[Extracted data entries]
┌──

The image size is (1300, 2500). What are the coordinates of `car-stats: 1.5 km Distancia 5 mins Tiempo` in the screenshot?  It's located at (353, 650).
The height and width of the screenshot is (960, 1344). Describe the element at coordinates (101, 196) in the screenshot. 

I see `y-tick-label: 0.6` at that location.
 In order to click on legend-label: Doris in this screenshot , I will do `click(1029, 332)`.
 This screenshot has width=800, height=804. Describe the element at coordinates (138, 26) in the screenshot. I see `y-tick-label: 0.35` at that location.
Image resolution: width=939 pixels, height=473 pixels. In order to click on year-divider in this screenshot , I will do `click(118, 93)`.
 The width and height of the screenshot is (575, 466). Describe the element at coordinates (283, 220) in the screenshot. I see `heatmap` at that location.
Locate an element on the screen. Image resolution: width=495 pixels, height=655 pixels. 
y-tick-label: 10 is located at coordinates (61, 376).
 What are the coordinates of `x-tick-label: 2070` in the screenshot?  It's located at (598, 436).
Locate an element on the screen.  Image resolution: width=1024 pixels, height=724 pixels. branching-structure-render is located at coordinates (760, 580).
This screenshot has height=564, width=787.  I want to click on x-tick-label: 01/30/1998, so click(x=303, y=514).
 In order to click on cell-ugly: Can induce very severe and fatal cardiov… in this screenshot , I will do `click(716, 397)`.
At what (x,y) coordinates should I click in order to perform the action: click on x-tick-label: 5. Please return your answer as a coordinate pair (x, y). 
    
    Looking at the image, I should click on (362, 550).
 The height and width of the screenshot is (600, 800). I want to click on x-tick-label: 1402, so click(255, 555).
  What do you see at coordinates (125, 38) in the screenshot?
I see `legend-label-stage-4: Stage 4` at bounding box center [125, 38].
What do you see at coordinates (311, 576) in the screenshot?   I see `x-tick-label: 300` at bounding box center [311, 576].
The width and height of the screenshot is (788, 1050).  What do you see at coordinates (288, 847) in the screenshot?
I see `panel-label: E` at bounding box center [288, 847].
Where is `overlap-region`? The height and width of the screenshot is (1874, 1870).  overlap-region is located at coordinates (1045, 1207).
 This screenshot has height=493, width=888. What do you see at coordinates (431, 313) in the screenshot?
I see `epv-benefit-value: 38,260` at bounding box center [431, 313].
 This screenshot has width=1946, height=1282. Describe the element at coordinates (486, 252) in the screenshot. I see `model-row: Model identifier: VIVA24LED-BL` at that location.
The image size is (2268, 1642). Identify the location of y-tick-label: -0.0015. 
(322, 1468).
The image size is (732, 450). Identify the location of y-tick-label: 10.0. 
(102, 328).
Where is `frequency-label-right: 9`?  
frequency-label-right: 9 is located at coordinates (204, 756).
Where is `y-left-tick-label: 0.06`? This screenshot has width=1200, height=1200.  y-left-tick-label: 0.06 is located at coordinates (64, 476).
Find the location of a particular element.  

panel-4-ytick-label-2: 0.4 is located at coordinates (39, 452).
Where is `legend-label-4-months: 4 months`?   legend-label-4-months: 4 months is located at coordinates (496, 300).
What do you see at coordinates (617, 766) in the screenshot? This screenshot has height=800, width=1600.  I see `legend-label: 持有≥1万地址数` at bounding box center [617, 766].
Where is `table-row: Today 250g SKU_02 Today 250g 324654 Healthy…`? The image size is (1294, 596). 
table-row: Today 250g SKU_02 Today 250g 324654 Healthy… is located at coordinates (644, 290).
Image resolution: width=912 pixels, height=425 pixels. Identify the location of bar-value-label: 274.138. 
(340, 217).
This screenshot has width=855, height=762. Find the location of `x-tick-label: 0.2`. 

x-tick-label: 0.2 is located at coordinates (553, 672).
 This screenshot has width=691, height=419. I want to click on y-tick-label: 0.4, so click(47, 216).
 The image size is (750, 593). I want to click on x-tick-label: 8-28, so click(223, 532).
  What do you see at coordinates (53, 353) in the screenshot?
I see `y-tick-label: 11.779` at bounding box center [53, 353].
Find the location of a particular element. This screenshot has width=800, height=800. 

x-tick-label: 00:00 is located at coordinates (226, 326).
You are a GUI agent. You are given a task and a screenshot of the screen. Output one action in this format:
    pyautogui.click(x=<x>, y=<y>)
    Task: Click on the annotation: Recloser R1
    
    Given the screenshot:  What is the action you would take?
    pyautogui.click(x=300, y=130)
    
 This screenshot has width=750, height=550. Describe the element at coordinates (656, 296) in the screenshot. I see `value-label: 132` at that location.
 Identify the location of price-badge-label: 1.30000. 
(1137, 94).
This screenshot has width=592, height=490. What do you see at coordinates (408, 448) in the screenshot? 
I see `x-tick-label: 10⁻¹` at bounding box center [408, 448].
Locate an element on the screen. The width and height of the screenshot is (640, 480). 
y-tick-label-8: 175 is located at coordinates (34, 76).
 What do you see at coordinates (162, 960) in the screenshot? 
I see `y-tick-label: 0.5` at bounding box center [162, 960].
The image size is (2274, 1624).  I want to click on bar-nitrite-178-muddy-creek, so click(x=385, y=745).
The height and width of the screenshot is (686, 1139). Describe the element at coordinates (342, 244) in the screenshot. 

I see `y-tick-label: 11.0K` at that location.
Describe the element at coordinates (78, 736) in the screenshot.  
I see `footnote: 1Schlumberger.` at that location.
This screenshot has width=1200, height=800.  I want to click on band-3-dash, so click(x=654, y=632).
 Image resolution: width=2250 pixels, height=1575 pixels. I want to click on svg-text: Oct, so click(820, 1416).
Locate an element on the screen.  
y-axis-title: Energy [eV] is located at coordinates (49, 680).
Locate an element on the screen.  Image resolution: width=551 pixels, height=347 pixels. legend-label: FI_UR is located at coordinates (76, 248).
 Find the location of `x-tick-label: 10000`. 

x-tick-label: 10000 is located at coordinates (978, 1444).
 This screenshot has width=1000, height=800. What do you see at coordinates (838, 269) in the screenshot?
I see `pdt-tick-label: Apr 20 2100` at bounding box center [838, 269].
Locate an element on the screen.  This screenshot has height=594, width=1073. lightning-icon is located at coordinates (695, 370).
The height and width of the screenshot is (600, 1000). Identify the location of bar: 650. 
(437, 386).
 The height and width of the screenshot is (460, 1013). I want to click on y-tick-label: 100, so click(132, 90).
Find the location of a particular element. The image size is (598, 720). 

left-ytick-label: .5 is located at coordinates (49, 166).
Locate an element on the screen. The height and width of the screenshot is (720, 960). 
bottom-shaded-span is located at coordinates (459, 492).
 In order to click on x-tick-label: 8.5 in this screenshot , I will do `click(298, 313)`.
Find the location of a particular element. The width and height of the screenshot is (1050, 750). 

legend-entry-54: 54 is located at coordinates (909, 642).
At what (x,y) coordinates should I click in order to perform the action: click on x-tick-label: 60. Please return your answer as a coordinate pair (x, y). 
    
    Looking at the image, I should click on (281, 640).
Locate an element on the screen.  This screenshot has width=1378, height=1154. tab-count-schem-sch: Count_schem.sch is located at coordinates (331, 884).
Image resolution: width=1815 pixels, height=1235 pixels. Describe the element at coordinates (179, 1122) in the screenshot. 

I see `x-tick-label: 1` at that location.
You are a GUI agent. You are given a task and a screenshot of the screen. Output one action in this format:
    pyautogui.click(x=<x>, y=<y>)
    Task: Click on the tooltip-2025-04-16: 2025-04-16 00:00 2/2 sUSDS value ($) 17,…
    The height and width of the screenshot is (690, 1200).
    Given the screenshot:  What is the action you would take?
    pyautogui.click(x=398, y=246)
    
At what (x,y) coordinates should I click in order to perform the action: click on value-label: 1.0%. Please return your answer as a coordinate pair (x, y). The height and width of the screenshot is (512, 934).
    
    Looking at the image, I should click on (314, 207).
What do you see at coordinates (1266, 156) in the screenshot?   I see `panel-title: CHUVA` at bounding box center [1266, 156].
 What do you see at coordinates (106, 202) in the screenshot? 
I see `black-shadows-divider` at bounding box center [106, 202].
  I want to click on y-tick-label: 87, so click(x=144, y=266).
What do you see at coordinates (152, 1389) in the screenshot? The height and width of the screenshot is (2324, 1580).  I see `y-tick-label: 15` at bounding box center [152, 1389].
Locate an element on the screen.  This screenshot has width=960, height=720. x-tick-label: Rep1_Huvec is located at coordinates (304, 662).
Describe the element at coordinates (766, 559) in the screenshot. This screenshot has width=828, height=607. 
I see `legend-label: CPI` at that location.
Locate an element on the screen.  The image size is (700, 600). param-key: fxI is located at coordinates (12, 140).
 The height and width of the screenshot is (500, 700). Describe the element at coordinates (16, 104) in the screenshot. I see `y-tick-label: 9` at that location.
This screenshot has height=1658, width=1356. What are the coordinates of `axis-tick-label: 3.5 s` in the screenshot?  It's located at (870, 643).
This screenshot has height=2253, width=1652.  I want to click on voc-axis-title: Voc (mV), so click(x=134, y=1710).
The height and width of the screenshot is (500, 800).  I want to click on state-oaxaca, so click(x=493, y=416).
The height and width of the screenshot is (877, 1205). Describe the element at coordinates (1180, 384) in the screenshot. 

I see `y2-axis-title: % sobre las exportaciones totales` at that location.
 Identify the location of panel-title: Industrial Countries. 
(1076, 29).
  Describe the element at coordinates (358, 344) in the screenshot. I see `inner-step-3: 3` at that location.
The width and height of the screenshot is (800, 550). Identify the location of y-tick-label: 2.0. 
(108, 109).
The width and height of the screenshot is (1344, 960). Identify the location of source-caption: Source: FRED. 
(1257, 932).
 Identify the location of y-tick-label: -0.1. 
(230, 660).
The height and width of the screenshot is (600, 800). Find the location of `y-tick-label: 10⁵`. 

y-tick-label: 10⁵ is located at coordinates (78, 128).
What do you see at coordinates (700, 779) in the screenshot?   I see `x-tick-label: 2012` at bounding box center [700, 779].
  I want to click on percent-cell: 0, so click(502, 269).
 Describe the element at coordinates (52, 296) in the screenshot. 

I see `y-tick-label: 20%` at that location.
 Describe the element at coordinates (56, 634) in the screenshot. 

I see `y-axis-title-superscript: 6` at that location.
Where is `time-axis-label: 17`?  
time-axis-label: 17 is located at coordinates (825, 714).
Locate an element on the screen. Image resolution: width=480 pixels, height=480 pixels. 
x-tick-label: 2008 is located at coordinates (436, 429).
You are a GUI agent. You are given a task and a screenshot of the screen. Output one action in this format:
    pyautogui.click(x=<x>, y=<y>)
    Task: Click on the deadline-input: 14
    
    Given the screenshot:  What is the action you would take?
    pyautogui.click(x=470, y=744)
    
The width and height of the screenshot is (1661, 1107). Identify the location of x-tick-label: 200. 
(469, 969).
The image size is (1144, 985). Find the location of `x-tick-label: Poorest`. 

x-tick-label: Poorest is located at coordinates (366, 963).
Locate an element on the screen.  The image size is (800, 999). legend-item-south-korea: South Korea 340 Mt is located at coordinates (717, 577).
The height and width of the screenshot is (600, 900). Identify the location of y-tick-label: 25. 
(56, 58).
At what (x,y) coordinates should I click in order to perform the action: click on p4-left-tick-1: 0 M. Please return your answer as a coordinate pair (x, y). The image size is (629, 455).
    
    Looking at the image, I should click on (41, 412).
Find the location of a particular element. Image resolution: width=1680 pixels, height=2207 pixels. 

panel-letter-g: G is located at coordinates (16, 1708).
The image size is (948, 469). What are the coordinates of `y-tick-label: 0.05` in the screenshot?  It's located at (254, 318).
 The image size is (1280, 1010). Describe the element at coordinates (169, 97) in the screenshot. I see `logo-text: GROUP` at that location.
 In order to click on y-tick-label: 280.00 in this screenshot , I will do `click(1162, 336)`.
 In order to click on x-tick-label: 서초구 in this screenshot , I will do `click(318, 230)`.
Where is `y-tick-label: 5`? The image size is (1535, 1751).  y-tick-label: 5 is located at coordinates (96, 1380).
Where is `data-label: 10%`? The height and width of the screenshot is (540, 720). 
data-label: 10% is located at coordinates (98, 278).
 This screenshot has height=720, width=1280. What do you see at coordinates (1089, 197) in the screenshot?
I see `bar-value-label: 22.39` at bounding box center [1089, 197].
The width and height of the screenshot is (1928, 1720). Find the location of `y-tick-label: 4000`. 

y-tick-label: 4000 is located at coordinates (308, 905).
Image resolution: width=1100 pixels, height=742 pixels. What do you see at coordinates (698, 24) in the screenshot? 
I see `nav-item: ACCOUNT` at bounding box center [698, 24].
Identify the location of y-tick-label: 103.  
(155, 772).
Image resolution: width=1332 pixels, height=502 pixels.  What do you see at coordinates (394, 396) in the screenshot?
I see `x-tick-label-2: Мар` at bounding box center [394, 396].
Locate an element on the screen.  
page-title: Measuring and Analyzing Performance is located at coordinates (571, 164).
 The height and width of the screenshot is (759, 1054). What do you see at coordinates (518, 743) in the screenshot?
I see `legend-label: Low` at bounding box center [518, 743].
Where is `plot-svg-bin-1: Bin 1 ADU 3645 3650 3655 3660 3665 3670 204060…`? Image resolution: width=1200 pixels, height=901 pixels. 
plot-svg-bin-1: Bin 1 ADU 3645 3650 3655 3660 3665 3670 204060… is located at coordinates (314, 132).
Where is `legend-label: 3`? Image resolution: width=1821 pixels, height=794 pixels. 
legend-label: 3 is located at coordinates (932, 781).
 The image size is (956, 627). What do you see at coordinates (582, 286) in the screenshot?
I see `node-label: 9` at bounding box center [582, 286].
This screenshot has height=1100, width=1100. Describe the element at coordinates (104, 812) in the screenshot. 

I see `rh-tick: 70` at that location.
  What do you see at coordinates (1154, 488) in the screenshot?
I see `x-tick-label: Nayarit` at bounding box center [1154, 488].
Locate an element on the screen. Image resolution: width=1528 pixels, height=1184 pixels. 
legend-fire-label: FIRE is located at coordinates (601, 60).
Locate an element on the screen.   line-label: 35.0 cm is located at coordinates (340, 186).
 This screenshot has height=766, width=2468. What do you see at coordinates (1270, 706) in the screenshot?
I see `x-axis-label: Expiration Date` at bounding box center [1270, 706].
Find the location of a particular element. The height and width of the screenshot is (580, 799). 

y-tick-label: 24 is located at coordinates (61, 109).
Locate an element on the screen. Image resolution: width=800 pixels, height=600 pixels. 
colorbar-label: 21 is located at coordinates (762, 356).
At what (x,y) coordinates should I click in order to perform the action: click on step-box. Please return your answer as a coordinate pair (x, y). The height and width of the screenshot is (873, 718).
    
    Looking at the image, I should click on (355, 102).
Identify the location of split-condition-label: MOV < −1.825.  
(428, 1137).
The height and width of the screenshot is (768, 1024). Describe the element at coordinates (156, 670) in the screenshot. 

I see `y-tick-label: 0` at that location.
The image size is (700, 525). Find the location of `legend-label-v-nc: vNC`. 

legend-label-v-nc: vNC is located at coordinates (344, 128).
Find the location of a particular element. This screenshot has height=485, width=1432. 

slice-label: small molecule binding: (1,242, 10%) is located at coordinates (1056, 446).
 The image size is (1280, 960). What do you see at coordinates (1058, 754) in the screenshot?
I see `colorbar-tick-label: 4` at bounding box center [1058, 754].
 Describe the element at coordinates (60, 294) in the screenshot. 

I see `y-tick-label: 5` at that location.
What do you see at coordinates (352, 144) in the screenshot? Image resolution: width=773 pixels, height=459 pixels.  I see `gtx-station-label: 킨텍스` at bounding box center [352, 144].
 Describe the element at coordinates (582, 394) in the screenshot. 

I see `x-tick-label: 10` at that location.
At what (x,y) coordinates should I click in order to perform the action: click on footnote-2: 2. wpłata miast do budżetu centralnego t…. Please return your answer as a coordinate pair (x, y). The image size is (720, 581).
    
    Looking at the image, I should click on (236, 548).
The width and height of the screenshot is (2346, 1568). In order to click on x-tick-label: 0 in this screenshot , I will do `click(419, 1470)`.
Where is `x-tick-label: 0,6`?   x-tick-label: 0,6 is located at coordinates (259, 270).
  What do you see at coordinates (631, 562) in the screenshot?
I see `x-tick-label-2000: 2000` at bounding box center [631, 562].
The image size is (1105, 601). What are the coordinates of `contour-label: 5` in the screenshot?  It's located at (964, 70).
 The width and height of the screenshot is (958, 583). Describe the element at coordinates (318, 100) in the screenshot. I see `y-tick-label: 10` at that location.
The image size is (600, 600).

└──

**TASK PROMPT:**
Output the lines of the material exactly as they appear, beginning with the line that contains "Find the location of a particular element. The image" and ending after the line that contains "coordinates (331, 884).".

**WRITTEN SOLUTION:**
Find the location of a particular element. The image size is (598, 720). 

left-ytick-label: .5 is located at coordinates (49, 166).
Locate an element on the screen. The height and width of the screenshot is (720, 960). 
bottom-shaded-span is located at coordinates (459, 492).
 In order to click on x-tick-label: 8.5 in this screenshot , I will do `click(298, 313)`.
Find the location of a particular element. The width and height of the screenshot is (1050, 750). 

legend-entry-54: 54 is located at coordinates (909, 642).
At what (x,y) coordinates should I click in order to perform the action: click on x-tick-label: 60. Please return your answer as a coordinate pair (x, y). 
    
    Looking at the image, I should click on (281, 640).
Locate an element on the screen.  This screenshot has width=1378, height=1154. tab-count-schem-sch: Count_schem.sch is located at coordinates (331, 884).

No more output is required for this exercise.